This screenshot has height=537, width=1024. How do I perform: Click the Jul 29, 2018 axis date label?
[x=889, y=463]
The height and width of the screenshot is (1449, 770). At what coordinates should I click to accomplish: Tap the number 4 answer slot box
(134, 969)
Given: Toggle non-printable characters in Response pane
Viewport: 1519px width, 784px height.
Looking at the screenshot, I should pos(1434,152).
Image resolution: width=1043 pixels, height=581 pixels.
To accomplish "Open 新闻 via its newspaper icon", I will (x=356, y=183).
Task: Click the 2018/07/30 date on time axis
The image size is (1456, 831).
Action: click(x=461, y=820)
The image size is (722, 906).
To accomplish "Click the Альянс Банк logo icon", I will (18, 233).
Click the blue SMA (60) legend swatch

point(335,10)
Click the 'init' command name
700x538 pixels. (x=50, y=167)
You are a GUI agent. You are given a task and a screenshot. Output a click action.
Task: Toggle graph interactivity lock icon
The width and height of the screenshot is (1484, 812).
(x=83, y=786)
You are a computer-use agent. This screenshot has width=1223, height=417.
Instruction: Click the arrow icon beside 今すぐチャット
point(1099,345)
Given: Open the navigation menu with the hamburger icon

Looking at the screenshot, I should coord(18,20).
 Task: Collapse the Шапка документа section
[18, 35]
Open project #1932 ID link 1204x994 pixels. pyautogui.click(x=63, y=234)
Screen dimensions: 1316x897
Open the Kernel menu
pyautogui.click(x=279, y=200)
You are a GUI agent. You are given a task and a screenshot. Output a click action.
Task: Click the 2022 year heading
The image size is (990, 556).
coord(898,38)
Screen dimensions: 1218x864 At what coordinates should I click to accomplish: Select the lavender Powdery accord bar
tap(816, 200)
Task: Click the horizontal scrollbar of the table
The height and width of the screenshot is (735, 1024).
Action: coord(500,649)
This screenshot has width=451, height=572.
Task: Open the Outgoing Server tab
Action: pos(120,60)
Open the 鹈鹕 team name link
•••••
TASK OBJECTIVE:
Copy out every line of the material above that mentions the word "will".

YOUR SOLUTION:
To accomplish "Open 新闻 via its newspaper icon", I will (x=356, y=183).
To accomplish "Click the Альянс Банк logo icon", I will (18, 233).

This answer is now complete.